Every hospital in the state will be impacted by the strike action which will see thousands of paramedics and patient transport officers refuse to move discharged patients.
No patients will be taken out of hospital by Health Services Union paramedics and patient transport officers from 7am on Thursday to 7am on Friday.
“Hospitals are under stress now, they’ll be bursting at the seams on Thursday,” HSU NSW Secretary Gerard Hayes told The Daily Telegraph.
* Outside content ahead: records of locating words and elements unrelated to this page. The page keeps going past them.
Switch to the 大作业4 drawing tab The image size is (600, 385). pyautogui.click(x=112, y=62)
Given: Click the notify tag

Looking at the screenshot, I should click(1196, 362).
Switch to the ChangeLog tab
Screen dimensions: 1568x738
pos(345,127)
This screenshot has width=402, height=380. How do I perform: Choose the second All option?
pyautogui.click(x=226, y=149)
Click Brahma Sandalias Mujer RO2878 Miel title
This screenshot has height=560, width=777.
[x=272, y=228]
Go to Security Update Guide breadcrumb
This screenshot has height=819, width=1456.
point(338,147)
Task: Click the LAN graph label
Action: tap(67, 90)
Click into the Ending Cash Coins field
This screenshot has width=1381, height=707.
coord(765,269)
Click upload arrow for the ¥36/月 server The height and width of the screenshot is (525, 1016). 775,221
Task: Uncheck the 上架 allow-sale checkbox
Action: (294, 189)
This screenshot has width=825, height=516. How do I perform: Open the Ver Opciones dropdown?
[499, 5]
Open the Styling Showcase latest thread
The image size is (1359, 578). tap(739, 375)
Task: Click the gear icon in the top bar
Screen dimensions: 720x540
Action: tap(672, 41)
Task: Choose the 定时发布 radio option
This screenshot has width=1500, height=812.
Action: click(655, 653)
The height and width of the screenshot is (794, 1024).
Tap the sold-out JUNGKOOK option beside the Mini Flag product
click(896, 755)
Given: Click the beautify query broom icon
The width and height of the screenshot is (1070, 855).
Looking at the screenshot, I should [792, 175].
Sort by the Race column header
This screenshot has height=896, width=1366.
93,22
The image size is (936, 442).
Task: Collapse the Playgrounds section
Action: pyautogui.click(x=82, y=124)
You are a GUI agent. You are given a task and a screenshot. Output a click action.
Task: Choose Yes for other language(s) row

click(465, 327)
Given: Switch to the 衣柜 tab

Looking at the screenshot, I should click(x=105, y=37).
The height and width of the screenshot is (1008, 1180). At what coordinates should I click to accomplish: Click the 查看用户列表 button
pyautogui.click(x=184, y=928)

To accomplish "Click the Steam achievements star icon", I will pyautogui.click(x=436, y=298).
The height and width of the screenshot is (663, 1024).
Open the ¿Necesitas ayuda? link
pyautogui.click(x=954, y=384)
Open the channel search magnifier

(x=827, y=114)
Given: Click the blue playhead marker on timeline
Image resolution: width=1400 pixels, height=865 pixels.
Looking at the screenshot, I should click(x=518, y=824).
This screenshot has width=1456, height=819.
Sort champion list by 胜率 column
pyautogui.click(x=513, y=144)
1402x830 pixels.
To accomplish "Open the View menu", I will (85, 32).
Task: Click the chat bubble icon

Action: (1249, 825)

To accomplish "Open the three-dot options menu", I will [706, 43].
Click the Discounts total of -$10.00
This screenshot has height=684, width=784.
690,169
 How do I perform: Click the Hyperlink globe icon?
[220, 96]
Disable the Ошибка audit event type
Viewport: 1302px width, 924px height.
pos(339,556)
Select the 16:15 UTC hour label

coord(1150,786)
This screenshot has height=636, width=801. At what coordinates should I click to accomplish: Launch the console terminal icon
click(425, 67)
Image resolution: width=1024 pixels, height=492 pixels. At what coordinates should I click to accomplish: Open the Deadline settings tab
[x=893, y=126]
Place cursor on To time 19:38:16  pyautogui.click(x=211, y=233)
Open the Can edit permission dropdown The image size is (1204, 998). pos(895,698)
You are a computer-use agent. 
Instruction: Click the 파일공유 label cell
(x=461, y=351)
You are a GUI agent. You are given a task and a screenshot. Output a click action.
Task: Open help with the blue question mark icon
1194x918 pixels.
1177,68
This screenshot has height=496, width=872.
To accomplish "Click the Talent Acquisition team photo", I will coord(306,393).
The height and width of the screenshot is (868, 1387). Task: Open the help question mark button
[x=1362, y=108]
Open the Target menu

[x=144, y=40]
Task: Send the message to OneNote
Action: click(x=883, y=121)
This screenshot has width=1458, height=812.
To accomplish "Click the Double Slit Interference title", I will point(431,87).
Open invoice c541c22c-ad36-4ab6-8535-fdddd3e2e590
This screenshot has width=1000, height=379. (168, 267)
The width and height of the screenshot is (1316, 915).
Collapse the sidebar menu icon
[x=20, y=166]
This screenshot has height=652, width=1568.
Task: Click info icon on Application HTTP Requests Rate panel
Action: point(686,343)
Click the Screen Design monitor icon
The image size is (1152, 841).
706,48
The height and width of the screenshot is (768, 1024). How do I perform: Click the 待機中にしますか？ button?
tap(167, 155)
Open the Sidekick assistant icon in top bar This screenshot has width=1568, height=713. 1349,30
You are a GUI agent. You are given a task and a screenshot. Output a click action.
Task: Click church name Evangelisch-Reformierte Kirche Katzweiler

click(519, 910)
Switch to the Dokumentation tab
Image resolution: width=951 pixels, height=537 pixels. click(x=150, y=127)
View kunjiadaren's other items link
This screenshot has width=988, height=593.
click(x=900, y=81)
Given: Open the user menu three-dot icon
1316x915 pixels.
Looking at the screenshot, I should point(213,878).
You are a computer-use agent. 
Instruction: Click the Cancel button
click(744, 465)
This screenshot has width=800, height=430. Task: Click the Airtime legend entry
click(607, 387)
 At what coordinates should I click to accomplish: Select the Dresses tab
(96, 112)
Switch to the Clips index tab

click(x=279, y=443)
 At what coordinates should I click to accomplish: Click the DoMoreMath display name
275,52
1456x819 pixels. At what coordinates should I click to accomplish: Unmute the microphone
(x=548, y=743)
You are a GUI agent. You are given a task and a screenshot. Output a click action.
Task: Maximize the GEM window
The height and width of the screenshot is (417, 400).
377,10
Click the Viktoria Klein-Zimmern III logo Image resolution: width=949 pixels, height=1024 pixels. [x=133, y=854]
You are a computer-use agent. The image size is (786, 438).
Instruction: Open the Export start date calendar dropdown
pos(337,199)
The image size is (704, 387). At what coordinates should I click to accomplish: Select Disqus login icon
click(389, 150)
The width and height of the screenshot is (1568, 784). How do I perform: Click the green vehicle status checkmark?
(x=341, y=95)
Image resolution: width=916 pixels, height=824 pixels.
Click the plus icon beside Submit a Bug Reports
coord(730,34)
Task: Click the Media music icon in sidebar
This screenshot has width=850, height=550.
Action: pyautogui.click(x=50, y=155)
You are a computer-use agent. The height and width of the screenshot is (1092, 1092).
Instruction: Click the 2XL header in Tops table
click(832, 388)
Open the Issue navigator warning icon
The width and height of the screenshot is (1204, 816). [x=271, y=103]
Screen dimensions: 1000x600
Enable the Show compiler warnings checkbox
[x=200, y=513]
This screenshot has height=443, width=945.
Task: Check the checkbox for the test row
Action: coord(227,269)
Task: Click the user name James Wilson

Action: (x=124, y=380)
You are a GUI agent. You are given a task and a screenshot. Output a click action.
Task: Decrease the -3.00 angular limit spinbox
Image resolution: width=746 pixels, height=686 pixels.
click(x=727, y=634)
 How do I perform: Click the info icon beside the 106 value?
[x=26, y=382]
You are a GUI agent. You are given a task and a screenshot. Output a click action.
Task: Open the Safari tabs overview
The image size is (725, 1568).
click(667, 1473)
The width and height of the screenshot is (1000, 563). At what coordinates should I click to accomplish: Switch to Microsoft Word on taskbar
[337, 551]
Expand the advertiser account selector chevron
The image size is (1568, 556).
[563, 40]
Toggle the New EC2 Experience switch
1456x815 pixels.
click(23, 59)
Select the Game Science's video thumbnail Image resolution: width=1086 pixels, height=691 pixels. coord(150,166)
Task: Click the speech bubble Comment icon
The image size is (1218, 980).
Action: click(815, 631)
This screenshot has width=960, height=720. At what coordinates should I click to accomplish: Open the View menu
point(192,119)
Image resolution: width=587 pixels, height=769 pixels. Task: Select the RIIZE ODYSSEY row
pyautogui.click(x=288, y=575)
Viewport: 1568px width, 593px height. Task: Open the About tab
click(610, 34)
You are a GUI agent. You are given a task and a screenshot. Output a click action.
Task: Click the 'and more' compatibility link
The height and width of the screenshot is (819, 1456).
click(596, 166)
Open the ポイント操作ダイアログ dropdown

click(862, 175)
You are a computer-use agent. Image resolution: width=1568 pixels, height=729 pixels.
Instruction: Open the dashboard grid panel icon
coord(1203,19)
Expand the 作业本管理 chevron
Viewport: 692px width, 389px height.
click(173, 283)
The transport ban is an escalation of industrial action launched earlier this month to pile the pressure on Mr Minns to deliver on its pre-election promise of scrapping the public sector wage cap to get workers a better deal.
“This is all due to the fact that two months after Chris Minns was elected, there’s still no movement in relation to the wages cap, no movement in relation to awards modernisation, and no movement in relation to paramedica professional recognistion,” Mr Hayes said.
Workers will continue to take patients to hospital but will no transport them after being discharged.
My Hayes has been calling for the Premier to come good on an election promise to boost public sector wages.
He said Mr Minns could have scrapped the wages cap as soon as he was sworn in by “changing ministerial regulation” but has failed to do so.
Mr Minns said he spoke to the HSU boss “last week” about getting a better deal for public sector workers.
“There’s been dialogue between the government and public sector workers and their representatives over the last week and a week prior to that,” he said.
Mr Minns refused to say when the government will be able to move to remove the public sector wage cap but said negotiations are ongoing.
“I’d like there to be agreement yesterday or today, but that’s not possible. These are really complicated industrial instruments, and we want to make sure we get it right,” he said.
In his first interview after winning the election, Mr Minns told the Telegraph that he would need to pass legislation to remove the public sector wage cap.
That legislation is unlikely to be passed before the end of June, when a number of workplace agreements are set to expire.